Commentary

Patients' Religiosity and Mental Health


 

Faith in a higher power has sustained mankind since time immemorial. This faith – which often is demonstrated through organized religion – also can help alleviate some of the suffering symptomatic of mental illnesses. "Perhaps more than other conditions that are treated by physicians, disorders of the mind raise questions about the meaning of life ... and the possibility that forces beyond our senses our influencing our lives," Dr. Samuel B. Theilman wrote in the first edition of the Handbook of Religion and Mental Health (Waltham, Mass.: Academic Press, 1998).

By Dr. Gurprit S. Lamba

Yet, discussion of such issues by psychiatrists in clinical practice is limited for multiple reasons, including time and reimbursement issues, according to Dr. Farr A. Curlin and colleagues at the University of Chicago (Psychiatr. Serv. 2007;58:1193-8). Dr. Curlin surveyed 1,144 physicians, including 100 psychiatrists, on the relationship between psychiatry and religion among U.S. physicians. They found that psychiatrists are less religious than other physicians.

In addition, they concluded, religious physicians are less willing than nonreligious physicians to refer patients to psychiatrists. "These findings suggest that historic tensions between religion and psychiatry continue to shape the care that patients receive for mental health concerns."

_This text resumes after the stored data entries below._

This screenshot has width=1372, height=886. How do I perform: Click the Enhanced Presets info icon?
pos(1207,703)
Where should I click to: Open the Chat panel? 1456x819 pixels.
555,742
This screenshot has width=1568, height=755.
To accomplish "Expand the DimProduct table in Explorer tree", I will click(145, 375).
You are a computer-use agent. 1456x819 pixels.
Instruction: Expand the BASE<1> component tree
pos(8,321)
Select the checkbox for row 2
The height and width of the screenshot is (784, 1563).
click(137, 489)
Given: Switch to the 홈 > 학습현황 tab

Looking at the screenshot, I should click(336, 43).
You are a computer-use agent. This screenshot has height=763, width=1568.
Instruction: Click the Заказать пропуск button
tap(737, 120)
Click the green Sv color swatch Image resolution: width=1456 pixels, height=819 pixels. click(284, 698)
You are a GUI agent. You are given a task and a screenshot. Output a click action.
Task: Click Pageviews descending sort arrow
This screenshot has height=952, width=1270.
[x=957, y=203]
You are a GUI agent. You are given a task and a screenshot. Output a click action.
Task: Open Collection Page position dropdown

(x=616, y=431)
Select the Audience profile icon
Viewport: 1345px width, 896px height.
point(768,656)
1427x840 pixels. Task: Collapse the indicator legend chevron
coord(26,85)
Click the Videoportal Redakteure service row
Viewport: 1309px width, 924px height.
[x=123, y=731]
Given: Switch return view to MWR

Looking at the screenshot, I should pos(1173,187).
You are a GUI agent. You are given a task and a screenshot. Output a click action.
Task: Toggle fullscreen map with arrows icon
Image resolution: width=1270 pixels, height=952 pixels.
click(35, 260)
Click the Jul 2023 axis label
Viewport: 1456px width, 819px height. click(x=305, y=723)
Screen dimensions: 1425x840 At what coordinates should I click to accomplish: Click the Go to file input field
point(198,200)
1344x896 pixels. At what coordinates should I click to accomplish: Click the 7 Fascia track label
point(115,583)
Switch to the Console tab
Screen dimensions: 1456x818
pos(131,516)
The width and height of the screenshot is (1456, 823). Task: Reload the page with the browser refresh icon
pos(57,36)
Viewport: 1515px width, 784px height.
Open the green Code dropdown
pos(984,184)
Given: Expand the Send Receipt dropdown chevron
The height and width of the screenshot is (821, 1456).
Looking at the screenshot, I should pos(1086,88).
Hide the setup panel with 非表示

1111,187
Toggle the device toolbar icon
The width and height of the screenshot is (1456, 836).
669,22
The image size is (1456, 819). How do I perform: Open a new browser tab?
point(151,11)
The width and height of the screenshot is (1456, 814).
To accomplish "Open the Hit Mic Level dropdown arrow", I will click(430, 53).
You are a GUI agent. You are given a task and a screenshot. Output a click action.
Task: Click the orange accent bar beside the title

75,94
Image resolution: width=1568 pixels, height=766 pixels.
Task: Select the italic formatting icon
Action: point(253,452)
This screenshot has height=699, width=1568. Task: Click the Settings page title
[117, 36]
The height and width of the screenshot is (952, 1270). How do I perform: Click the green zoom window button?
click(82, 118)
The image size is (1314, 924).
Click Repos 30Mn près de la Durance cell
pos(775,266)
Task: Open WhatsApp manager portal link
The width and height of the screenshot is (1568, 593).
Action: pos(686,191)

As humanists, perhaps we psychiatrists should be more open than our counterparts in other specialties to the value that religious beliefs can have for some of our patients – especially older men, as it turns out. Michael J. McFarland of the University of Texas, Austin, recently sought to examine ways in which religious involvement and mental health vary by sex among U.S. adults aged 66-95 (J. Gerontol. B. Psychol. Sci. Soc. Sci. 2010;65:621-30).

He analyzed two waves of the Religion, Aging, and Health Survey, and found that men get more mental health benefits from religious involvement than women. Also, Mr. McFarland found that men with "high levels of organizational religious involvement had much higher levels of mental health than other men."

Older women who had higher levels of organizational religious involvement were found to have levels of mental health that were similar to those of older women with moderate and lower levels of organizational religious involvement.

Positive associations between religiousness and mental health also were found in a cross-sectional study of older adults conducted by Dr. Giancarlo Lucchetti of the São Paulo (Brazil) Medical Spiritist Association and his associates.

Dr. Lucchetti and his colleagues interviewed 110 patients aged 60 and older who were attending an outpatient rehabilitation service. The patients were asked to fill out a questionnaire that sought to assess how they perceived their religiousness, quality of life, anxiety, depression, and physical activity limitations. The investigators found a connection between religiousness and fewer depressive symptoms, better quality of life, and less cognitive impairment and perceived pain. "Clinicians should consider taking a spiritual history and ensuring that spiritual needs are addressed among older patients in rehabilitation settings," Dr. Lucchetti wrote.

Problems can arise, however, when people become hyperreligious. As Dr. Jeffrey L. Saver and Dr. John Rabin have discussed, patients with frontotemporal dementias show hyperreligiosity, and among a subset of patients with "chromosome 17–linked frontal dementias, 3 of 12 affected individuals showed hyperreligious behavior" (J. Neuropsychiatry Clin. Neurosci. 1997;9:498-510). Dr. Saver and Dr. Rabin also examined religious experiences within the context of epilepsy, schizophrenia, and other psychotic illnesses; the use of hallucinogens; and delusional disorders.

"Clues to the neural substrates of religious-numinous experience may be gleaned from temporolimbic epilepsy, near-death experiences, and hallucinogen ingestion," they wrote. "These brain disorders and conditions may produce depersonalization, derealization, ecstasy, a sense of timelessness and spacelessness, and other experiences that foster religious-numinous interpretation. Religious delusions are an important subtype of delusional experience in schizophrenia, and mood-congruent religious delusions are a feature of mania and depression."

As psychiatrists, we must take these findings seriously and educate our colleagues in other specialties about the role of religion in medicine. Understanding our patients’ perspectives on religion/spirituality will allow us to provide better care.

Dr. Lamba is a geriatric psychiatry fellow with Partners HealthCare, Boston.